Task objective: Starting at the beginning of the material and stopping after the line that contains "Action: (203, 85)", reproduce those lines with "dot" substituted for "circle" and everything else left unchanged. Leave the pictures out of your answer.

Input for this task:
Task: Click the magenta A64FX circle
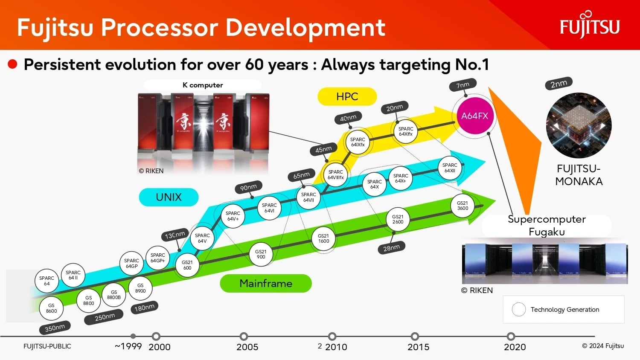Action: (474, 116)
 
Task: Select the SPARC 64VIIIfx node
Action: (335, 174)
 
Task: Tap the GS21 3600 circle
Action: (462, 206)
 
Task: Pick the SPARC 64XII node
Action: (450, 168)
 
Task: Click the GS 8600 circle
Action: (51, 308)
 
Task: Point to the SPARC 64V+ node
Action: (233, 216)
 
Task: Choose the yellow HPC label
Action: (347, 96)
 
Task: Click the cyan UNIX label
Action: (169, 197)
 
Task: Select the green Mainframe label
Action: (266, 283)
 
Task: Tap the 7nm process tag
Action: (463, 85)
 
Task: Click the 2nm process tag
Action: (559, 84)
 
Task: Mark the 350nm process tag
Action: (55, 328)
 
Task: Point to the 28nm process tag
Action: (391, 248)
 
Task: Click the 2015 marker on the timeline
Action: (415, 336)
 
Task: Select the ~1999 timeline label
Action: (128, 346)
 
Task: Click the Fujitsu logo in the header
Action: (590, 25)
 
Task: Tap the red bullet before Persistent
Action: (12, 64)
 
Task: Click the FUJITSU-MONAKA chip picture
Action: (579, 125)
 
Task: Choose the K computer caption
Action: (203, 85)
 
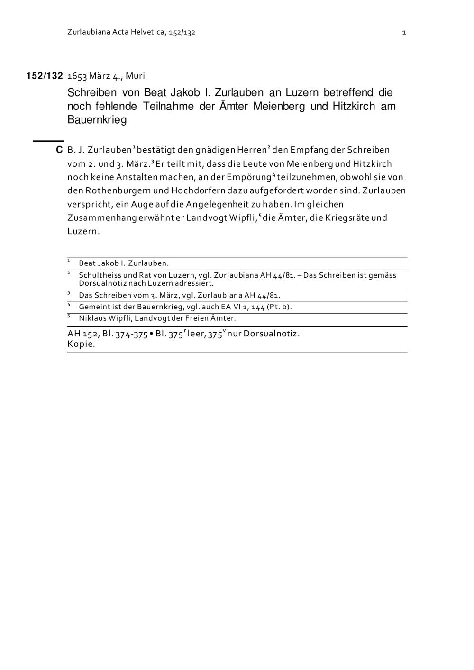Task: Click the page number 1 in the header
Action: click(404, 33)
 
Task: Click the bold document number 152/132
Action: click(45, 76)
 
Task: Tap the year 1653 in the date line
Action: click(77, 76)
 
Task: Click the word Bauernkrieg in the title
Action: click(97, 120)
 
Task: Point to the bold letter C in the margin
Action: click(59, 150)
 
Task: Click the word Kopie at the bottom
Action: click(81, 344)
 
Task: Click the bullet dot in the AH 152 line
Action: click(151, 334)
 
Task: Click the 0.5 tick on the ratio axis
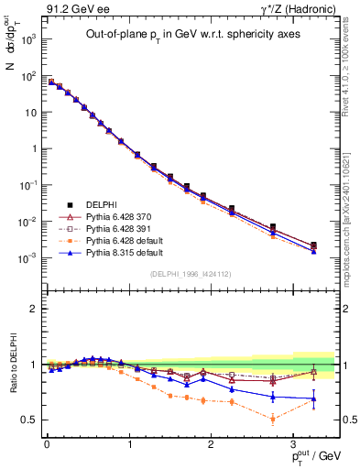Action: point(29,420)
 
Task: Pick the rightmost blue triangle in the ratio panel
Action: point(314,398)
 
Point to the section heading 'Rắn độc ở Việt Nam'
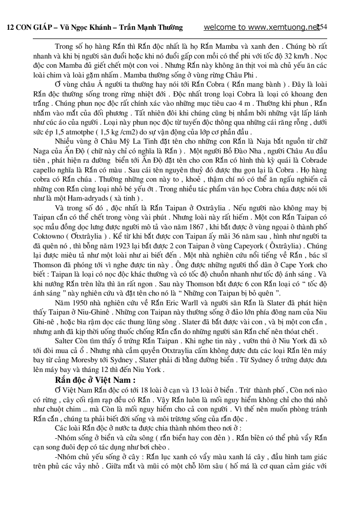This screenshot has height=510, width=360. click(x=95, y=380)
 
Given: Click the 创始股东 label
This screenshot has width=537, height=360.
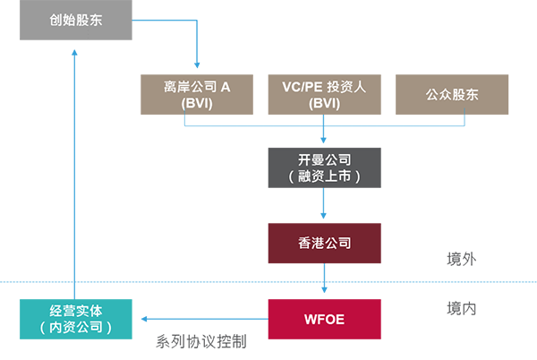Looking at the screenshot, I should pyautogui.click(x=76, y=18).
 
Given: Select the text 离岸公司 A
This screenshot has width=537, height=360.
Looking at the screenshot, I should pyautogui.click(x=197, y=87).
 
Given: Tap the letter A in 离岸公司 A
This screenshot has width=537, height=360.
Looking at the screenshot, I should pyautogui.click(x=226, y=87).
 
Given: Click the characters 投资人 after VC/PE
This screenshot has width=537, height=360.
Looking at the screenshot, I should pyautogui.click(x=347, y=87).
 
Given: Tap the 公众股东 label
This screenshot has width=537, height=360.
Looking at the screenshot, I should pyautogui.click(x=452, y=95).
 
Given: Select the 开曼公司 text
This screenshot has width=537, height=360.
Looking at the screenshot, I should pyautogui.click(x=323, y=159).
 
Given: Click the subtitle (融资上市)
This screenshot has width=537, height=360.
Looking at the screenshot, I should pyautogui.click(x=323, y=176).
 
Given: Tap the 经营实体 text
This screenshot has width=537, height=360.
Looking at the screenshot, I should pyautogui.click(x=75, y=311).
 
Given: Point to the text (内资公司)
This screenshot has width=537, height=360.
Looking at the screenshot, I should pyautogui.click(x=75, y=328).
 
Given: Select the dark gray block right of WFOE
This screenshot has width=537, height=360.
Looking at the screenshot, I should pyautogui.click(x=462, y=318).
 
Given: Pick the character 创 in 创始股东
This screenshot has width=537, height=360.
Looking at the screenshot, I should pyautogui.click(x=55, y=18).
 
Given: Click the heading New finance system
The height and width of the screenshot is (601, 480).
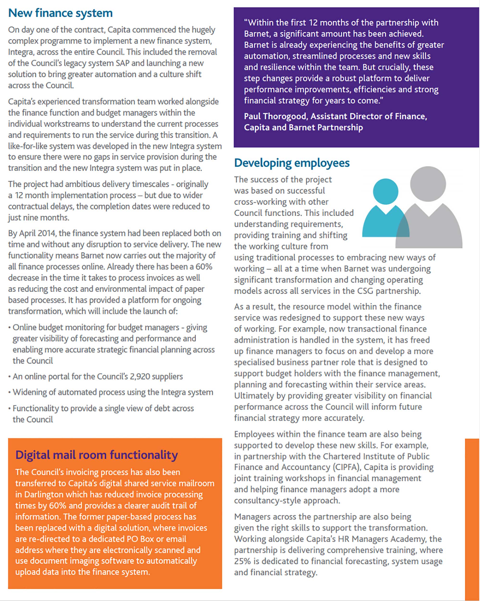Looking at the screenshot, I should point(61,13).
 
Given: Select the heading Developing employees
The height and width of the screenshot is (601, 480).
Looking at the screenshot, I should point(292,163).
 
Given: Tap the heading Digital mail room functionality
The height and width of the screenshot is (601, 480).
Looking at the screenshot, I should point(96,455).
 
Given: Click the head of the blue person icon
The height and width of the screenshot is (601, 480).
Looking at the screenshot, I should point(385,192).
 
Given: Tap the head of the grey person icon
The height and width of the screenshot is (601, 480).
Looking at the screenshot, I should point(428,184).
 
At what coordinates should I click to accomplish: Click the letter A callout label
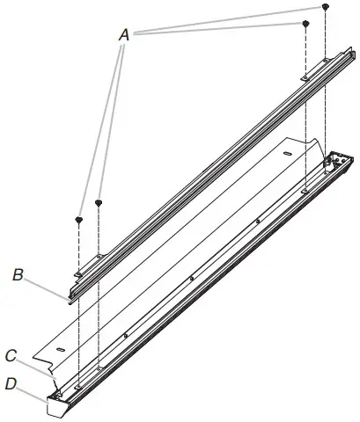pyautogui.click(x=124, y=34)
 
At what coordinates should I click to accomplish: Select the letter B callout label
pyautogui.click(x=18, y=275)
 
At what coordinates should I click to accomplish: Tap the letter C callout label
pyautogui.click(x=11, y=357)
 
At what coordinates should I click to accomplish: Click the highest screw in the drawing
pyautogui.click(x=326, y=7)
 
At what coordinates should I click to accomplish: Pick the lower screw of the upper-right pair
pyautogui.click(x=305, y=23)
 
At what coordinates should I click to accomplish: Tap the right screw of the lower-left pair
pyautogui.click(x=99, y=203)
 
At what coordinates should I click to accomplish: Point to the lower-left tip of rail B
pyautogui.click(x=70, y=297)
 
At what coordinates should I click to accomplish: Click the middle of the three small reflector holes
pyautogui.click(x=191, y=279)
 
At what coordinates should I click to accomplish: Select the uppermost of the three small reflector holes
pyautogui.click(x=256, y=222)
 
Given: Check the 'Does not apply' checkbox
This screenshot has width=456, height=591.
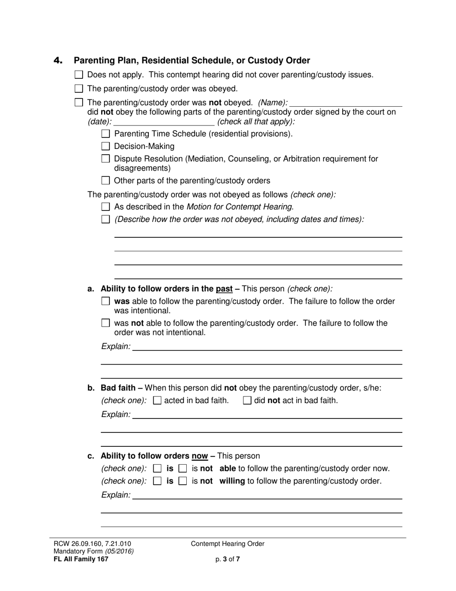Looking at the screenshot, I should (79, 74).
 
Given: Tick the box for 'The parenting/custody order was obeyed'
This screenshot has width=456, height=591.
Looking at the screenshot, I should (79, 88).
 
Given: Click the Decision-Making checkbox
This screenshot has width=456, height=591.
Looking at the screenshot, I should (106, 146).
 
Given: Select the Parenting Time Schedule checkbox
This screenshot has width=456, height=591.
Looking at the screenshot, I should (106, 134).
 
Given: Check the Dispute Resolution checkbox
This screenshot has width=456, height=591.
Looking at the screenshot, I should (106, 159).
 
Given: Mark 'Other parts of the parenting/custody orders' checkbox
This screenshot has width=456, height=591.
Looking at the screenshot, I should (106, 181).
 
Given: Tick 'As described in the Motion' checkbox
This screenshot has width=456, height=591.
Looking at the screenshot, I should (106, 207).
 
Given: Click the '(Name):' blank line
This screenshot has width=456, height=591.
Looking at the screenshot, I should (346, 103).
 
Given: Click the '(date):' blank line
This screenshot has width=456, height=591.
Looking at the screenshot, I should (164, 122).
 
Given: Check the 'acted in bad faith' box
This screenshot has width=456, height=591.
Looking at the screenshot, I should (157, 400).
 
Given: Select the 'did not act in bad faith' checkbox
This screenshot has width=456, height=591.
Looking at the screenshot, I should (247, 400).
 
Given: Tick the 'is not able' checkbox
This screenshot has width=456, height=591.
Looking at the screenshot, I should (182, 468).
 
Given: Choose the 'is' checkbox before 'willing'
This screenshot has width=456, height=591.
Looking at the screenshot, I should (157, 481).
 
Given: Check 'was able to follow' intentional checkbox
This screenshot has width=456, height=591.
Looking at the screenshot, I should (106, 301).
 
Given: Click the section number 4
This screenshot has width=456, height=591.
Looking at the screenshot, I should (58, 61).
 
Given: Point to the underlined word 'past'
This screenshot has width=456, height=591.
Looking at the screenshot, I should (224, 289).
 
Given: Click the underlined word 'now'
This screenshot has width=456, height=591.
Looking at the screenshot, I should (200, 456).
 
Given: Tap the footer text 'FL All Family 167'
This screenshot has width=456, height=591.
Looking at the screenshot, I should (81, 559).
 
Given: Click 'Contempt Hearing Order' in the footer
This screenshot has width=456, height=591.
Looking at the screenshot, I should (228, 544).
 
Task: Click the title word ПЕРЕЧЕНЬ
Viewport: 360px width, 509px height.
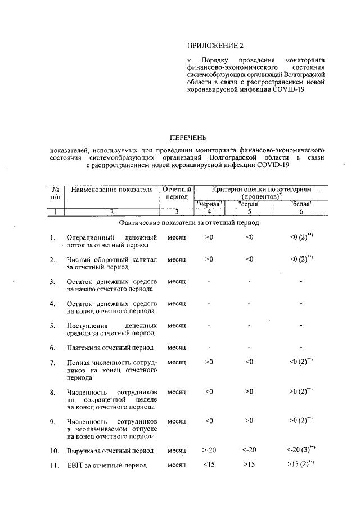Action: pyautogui.click(x=188, y=137)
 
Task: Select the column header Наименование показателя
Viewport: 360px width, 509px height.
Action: pyautogui.click(x=112, y=190)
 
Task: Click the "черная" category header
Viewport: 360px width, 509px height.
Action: pyautogui.click(x=210, y=204)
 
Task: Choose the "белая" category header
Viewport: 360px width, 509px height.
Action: pyautogui.click(x=301, y=204)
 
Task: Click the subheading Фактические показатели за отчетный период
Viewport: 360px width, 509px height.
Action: pyautogui.click(x=188, y=223)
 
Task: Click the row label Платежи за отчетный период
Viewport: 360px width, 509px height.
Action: pyautogui.click(x=107, y=348)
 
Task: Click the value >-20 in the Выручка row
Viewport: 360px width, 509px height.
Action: pyautogui.click(x=209, y=450)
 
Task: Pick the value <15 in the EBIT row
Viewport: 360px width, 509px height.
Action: pyautogui.click(x=209, y=465)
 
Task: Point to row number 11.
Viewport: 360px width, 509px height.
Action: pyautogui.click(x=54, y=465)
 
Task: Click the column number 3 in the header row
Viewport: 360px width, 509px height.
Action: pyautogui.click(x=176, y=212)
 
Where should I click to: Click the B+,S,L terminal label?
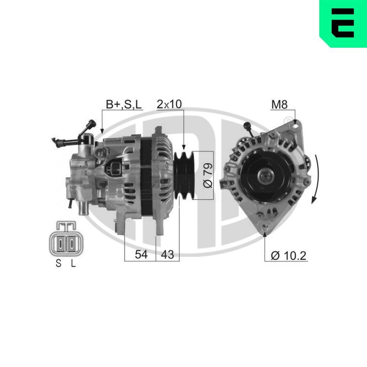coord(124,104)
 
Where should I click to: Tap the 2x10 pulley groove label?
coord(169,104)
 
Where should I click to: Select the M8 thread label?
coord(279,105)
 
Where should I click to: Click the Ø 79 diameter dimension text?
coord(207,175)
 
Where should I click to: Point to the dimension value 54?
coord(141,254)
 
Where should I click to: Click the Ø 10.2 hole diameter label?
coord(288,255)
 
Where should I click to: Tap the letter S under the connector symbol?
coord(58,263)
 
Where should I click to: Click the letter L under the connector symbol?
coord(73,263)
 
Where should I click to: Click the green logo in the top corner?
coord(343,23)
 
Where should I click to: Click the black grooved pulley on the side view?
coord(184,175)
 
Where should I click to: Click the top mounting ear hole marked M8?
coord(295,126)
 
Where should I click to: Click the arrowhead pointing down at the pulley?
coord(184,148)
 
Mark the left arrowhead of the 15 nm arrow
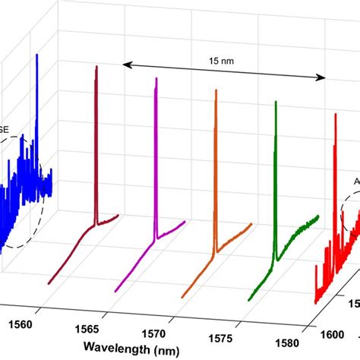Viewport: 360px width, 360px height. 126,66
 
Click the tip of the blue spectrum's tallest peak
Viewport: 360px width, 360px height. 36,55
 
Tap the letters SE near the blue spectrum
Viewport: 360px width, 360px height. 5,129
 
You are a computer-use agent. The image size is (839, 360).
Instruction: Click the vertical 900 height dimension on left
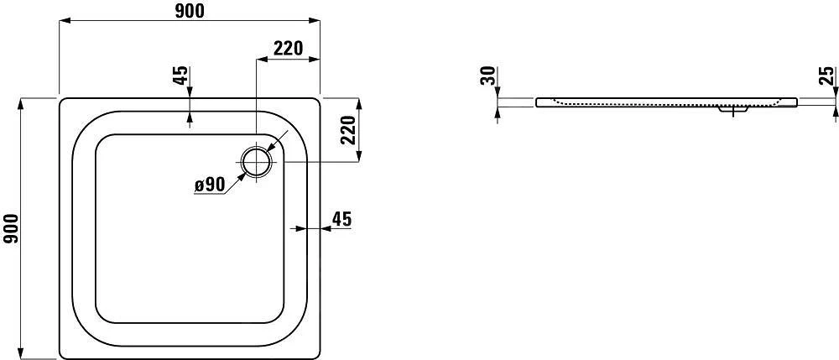pos(11,228)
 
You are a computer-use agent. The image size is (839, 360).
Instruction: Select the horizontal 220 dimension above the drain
pos(288,48)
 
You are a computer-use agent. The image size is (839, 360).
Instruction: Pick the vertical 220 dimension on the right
pos(349,130)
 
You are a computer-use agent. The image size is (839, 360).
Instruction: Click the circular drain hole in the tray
pos(256,161)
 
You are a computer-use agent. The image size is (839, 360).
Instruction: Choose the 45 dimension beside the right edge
pos(341,219)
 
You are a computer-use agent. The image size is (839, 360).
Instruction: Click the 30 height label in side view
pos(487,77)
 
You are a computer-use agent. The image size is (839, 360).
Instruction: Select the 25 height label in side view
pos(826,77)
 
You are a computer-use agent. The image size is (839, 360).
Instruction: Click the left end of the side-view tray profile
pos(538,102)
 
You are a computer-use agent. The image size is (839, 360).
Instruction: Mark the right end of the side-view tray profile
pos(795,102)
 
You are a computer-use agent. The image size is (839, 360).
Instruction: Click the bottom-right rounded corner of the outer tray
pos(317,352)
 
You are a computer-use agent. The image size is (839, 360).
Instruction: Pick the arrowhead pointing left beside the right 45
pos(292,227)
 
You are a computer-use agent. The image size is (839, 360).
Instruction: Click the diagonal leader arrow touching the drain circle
pos(270,147)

Complete answer:
Task: Click the magenta A64FX dot
Action: (474, 116)
 
Task: Select the SPARC 64VIIIfx node
Action: (335, 174)
 
Task: Tap the GS21 3600 dot
Action: (462, 206)
 
Task: Pick the SPARC 64XII node
Action: (450, 168)
 
Task: Click the GS 8600 dot
Action: (51, 308)
 
Task: Point to the SPARC 64V+ node
Action: (233, 216)
 
Task: Choose the yellow HPC label
Action: (347, 96)
 
Task: Click the cyan UNIX label
Action: (169, 197)
 
Task: Select the green Mainframe label
Action: (266, 283)
 
Task: Tap the 7nm process tag
Action: (463, 85)
 
Task: Click the 2nm process tag
Action: (559, 84)
 
Task: Mark the 350nm process tag
Action: (55, 328)
 
Task: Point to the 28nm process tag
Action: (391, 248)
 
Task: Click the 2015 marker on the timeline
Action: (415, 336)
 
Task: Select the ~1999 timeline label
Action: (128, 346)
 
Task: Click the Fujitsu logo in the header
Action: (590, 25)
 
Task: Tap the red bullet before Persistent
Action: (12, 64)
 
Task: Click the FUJITSU-MONAKA chip picture
Action: (579, 125)
 
Task: Choose the K computer caption
Action: (203, 85)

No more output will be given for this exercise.